Albertino de Souza Pereira Netto, 35 anos, era filho, marido, pai, amigo, um promotor do Ministério Público do Distrito Federal e Territórios. Tinha um senso apurado de Justiça. Era da safra de profissionais que não tem hora para começar, nem para largar o trabalho. Fazia parte do grupo que desvendou os maiores escândalos de corrupção de Brasília. Foi um dos responsáveis pela Operação Megabyte, uma investigação sobre lavagem de dinheiro que jogou luz no personagem Durval Barbosa, central para entender esquemas engenhosos de crime organizado.

Filho de juiz, Albertino dedicou-se a desbaratar contratos sobre armações por onde escoava dinheiro público. Uma dessas maracutaias que se tornou uma brecha para a malversação de recursos do erário são eventos promovidos pelo governo que acabam se transformando em uma festa com o dinheiro público. Combater esses desvios esteve sob a responsabilidade de Albertino. Ele era rigoroso com a transparência e a prestação de contas de contratos na área cultural. É autor de várias ações contra a Secretaria de Cultura pelo que considerava irregular: excessos cometidos com o dinheiro de impostos. O trabalho de Albertino despertou a atenção para a organização de shows superfaturados. Integrou a Promotoria de Defesa do Patrimônio Público e Social (Prodep). Antes, havia atuado como promotor do Tribunal do Júri da Ceilândia.

Albertino em foto com o filho Bruno e a mulher Roberta: eles iam passar o Natal com a família

No último um ano e meio, Albertino assumiu um papel de comando no Ministério Público. Ele vinha exercendo a chefia de gabinete da procuradora-geral de Justiça do DF, Eunice Amorim Carvalhido. Albertino fez campanha para ela entre os colegas. A popularidade dele e o respeito no Ministério Público foram importantes para que muitos promotores dessem um voto de confiança a Eunice.

Fluminense de Itaperuna (RJ), mas criado em Minas Gerais, Albertino elegeu Brasília como sua cidade após ingressar, em 2003, na carreira que amava. “Nada é mais gratificante do que conseguir condenar bandidos”, costumava dizer aos amigos. Pois bem. Às 6h30 da manhã de ontem, esse homem que dedicou a vida à missão de buscar a Justiça tornou-se mais uma vítima do asfalto. Ele, sua mulher, Roberta Resende Pereira, 34 anos, e filho único do casal, Bruno Resende Pereira, 14. Assim, Brasília, uma cidade carente de retidão, ética e moralização ficou órfã desse promotor de Justiça.

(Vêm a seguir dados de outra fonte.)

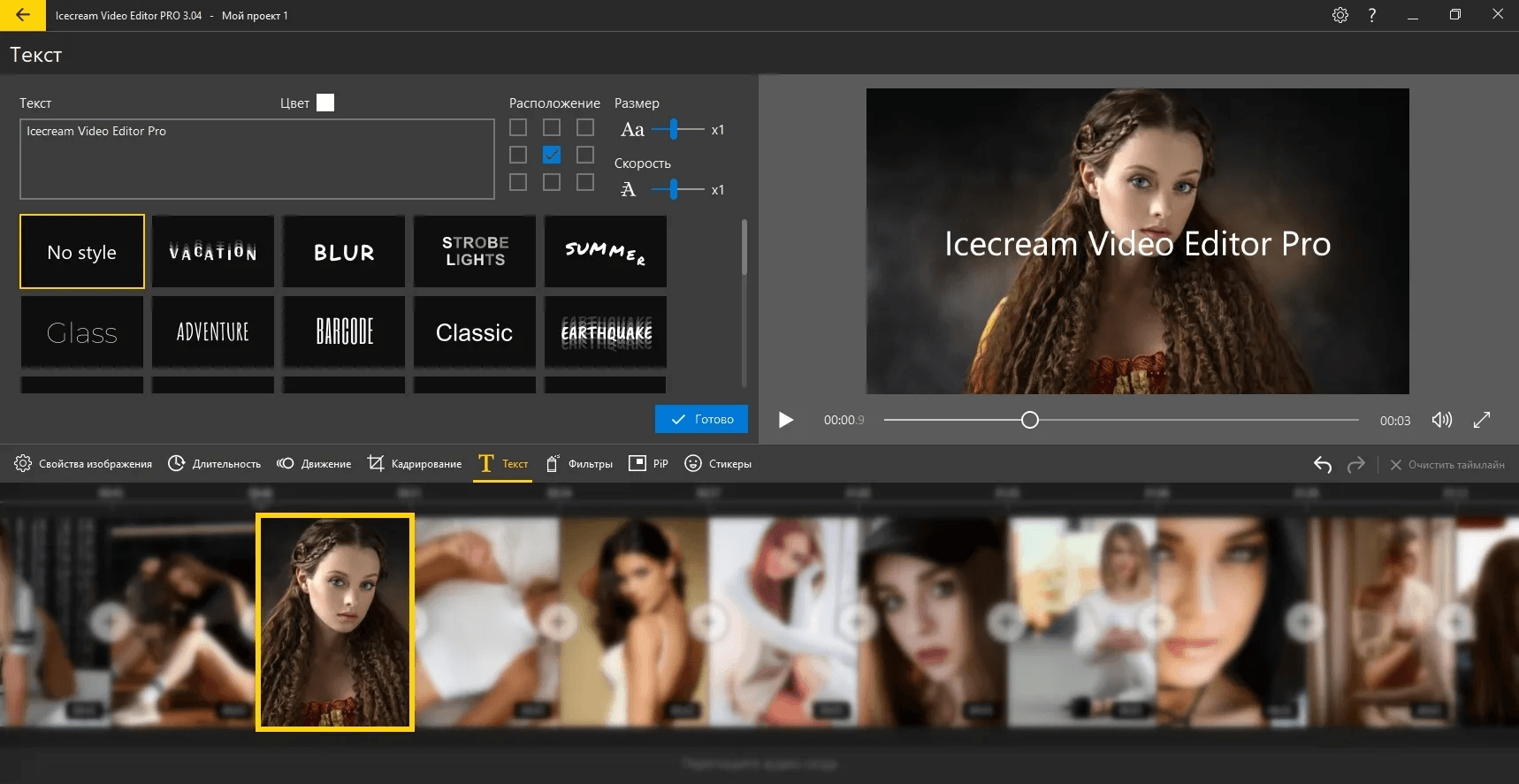Uncheck the center text position checkbox
Viewport: 1519px width, 784px height.
pyautogui.click(x=552, y=155)
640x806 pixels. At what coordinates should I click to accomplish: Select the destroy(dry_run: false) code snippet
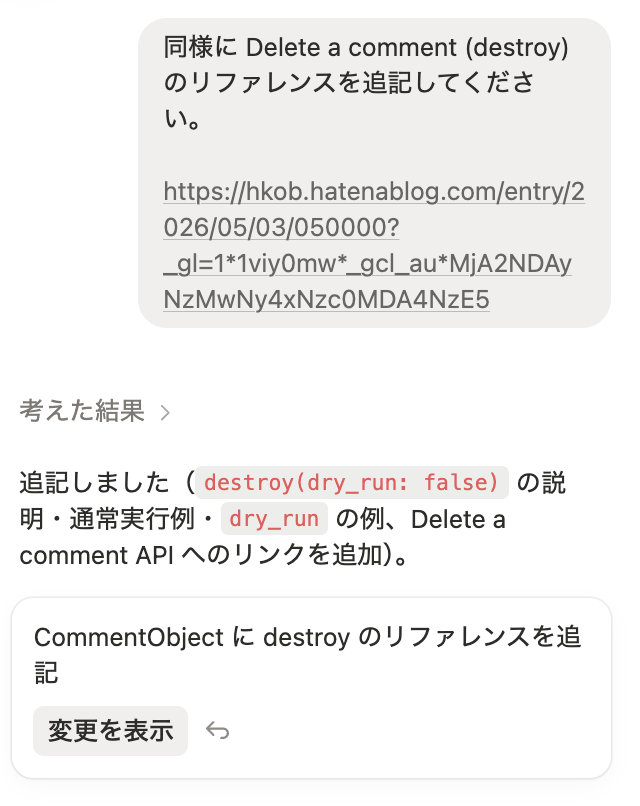point(352,483)
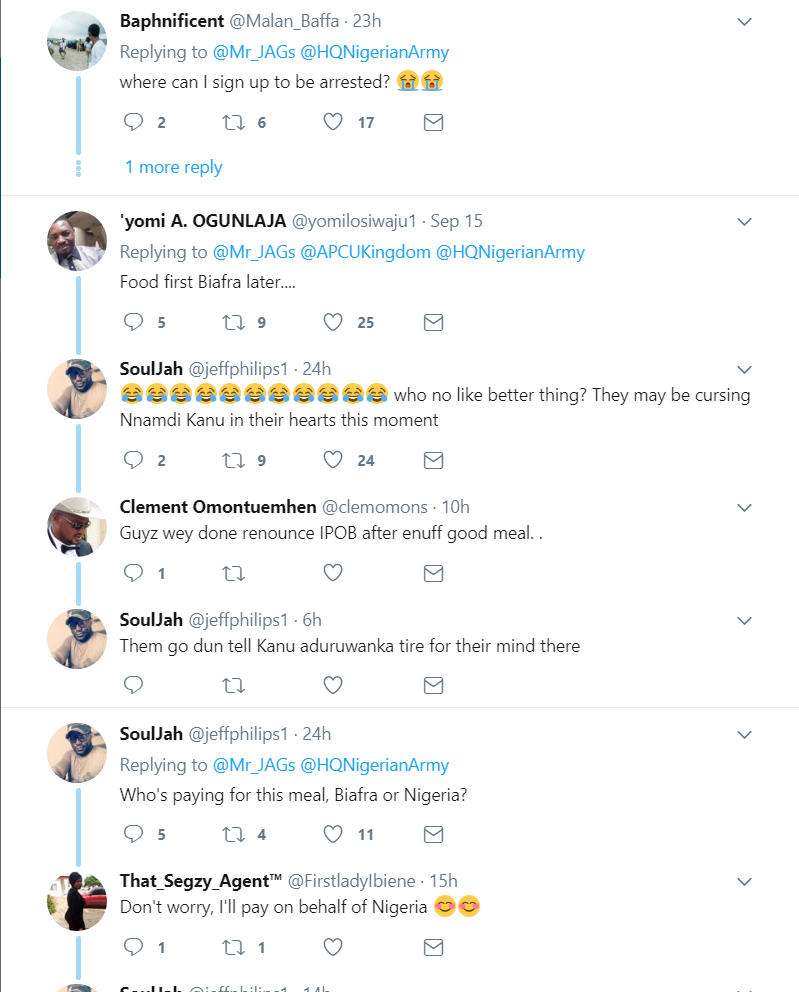Reply to Clement Omontuemhen's IPOB tweet
Image resolution: width=799 pixels, height=992 pixels.
[x=134, y=573]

No fim da tarde de ontem, quando amigos se reuniram para acompanhar uma missa em homenagem a Albertino e sua família, Eunice Carvalhido, a chefe do Ministério Público, chorava a perda no auditório do MPDFT. “Não sei se para mim ele era um irmão, um filho ou um amigo. Não sei como lidar com essa perda”, desabafou a procuradora-geral de Justiça. Albertino era gentil. Todos os dias acompanhava Eunice até o elevador e se despedia para o dia seguinte de trabalho. Na última segunda-feira, último dia antes do início do recesso no MP, os colegas contaram que ele ficou no gabinete até as 20h30.

O acidente aconteceu nas primeiras horas da manhã de ontem. Ele levava a mulher, o filho e o cachorrinho, Denver, para passar o Natal em família na cidade de Conselheiro Lafaiete, a 100km de Belo Horizonte (MG). Albertino falava do pai como um exemplo que lhe inspirou a carreira de promotor. A paixão do filho Bruno por cavalos, a mesma que ele tinha, lhe dava orgulho. O menino praticava equitação. Em um porta-retrato na mesa de trabalho, ele mantinha sempre a mulher ao alcance dos olhos.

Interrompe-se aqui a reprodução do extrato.